GitHub user ppadma opened a pull request:
https://github.com/apache/drill/pull/1125
DRILL-6126: Allocate memory for value vectors upfront in flatten operator
Made changes to allocate memory upfront for flatten operator based on
sizing calculations.
Need to do allocation of single column (can be nested) for a particular
record count
and allocation hints. Refactored the code a bit for that.
Instead of assuming worst case fragmentation factor of 2, changed the logic
to round down the number of rows calculated to nearest power of two. This will
allow us to pack value vectors more densely and will help with memory
utilization.
RepeatedMapvector and RepeatedListVector are extended from
RepeatedFixedWidthVectorLike. This is wrong and causing problems in Allocation
logic (allocatePrecomputedChildCount in AllocationHelper more specifically).
Fixed that.
This PR has 2 commits. One for all of the above and second one for
DRILL-6162: Enhance record batch sizer to retain nesting information.

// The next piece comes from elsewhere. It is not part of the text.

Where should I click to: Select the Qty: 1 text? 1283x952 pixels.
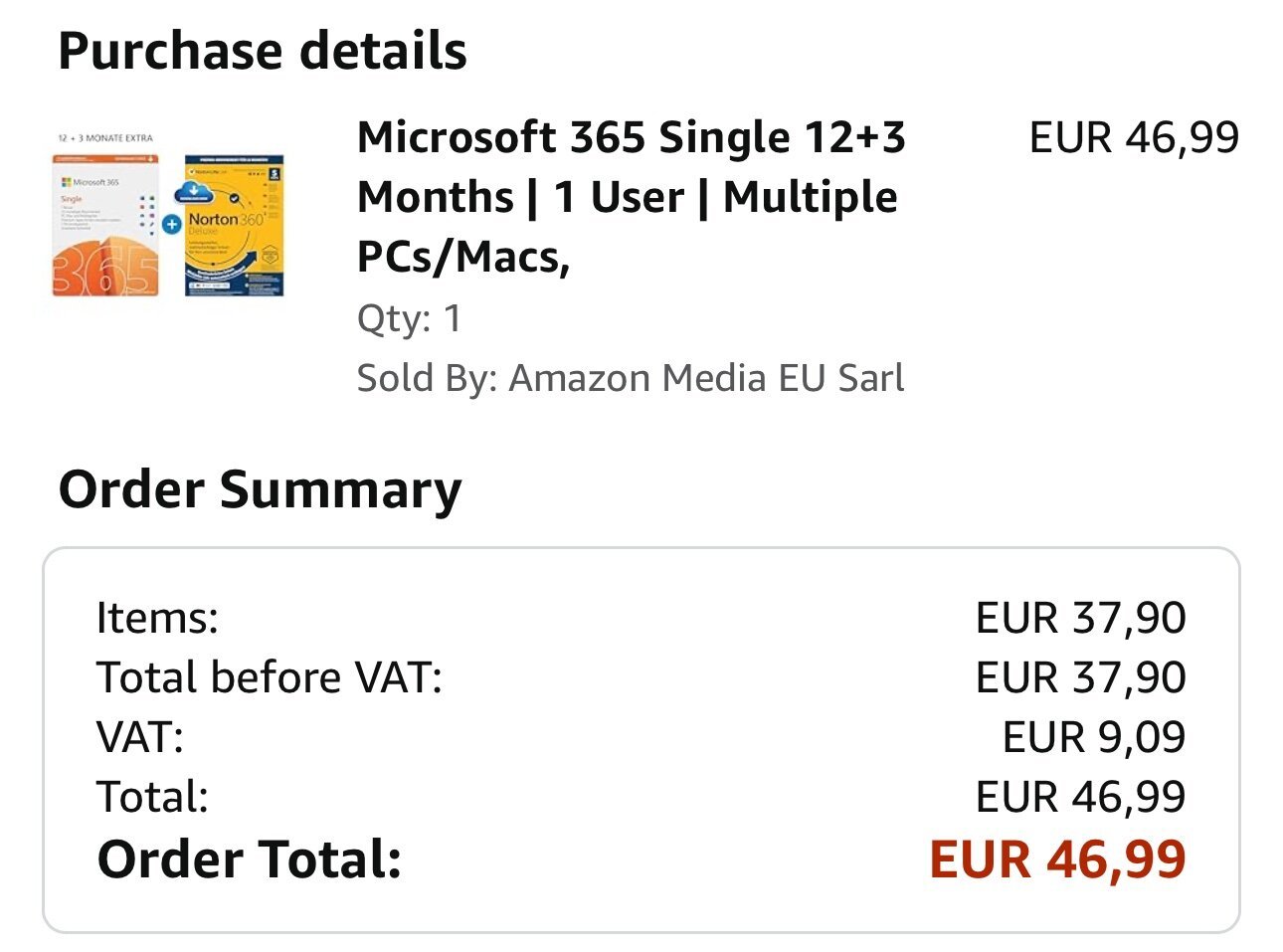[x=409, y=318]
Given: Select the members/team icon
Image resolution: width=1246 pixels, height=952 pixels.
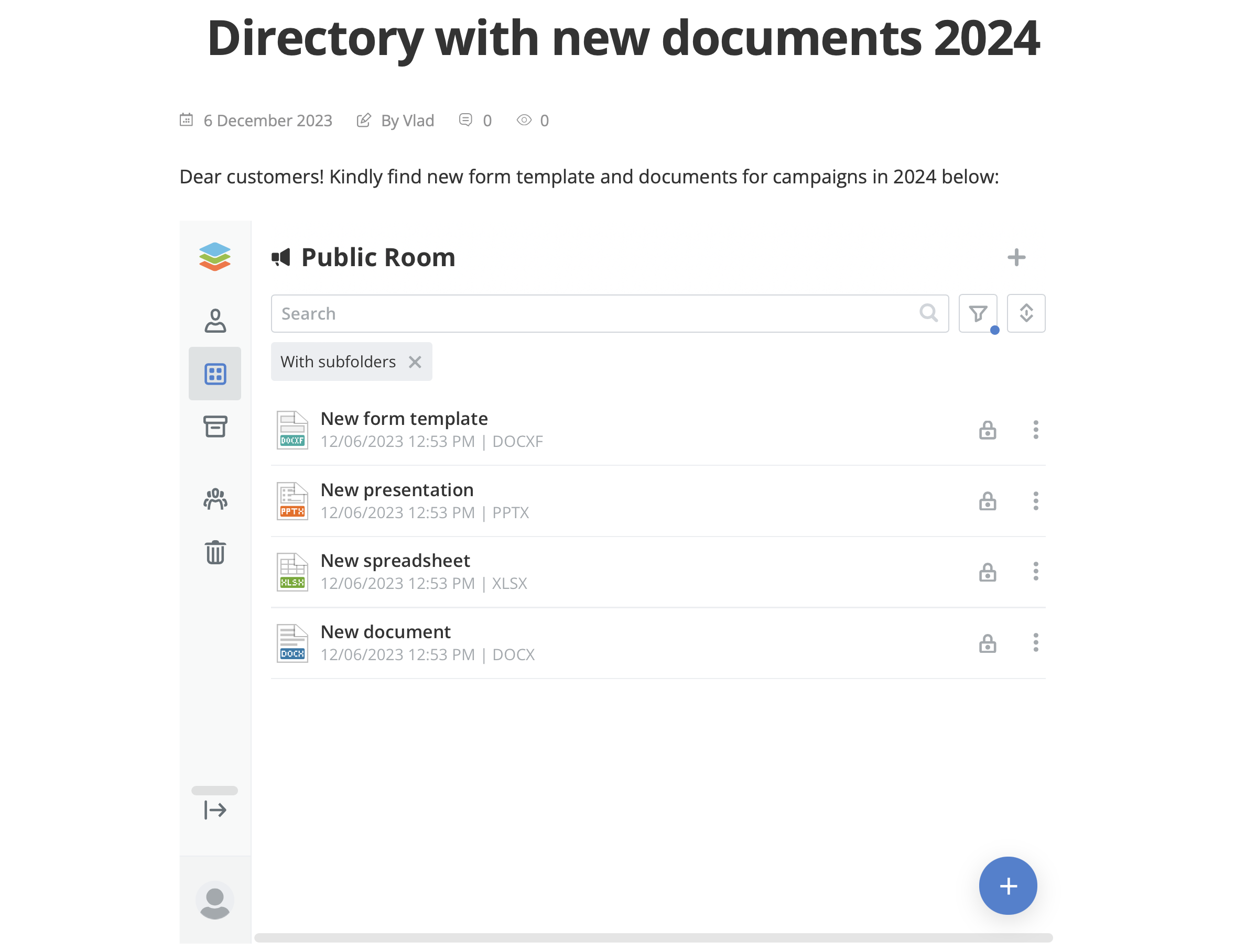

You can merge this pull request into a Git repository by running:
$ git pull https://github.com/ppadma/drill DRILL-6126
Alternatively you can review and apply these changes as the patch at:
https://github.com/apache/drill/pull/1125.patch
To close this pull request, make a commit to your master/trunk branch
with (at least) the following in the commit message:
This closes #1125
----
commit 58c6b9ad584e56c71d982feaaa43ad32b5011eef
Author: Padma Penumarthy <ppenumar97@...>
Date: 2018-02-21T17:33:12Z
DRILL-6162: Enhance record batch sizer to retain nesting information for
map columns.
commit f7c09131179b75d10ffe195785c9aef3b9c7ed97
Author: Padma Penumarthy <ppenumar97@...>
Date: 2018-02-21T17:35:47Z
DRILL-6126: Allocate memory for value vectors upfront in flatten operator
----
---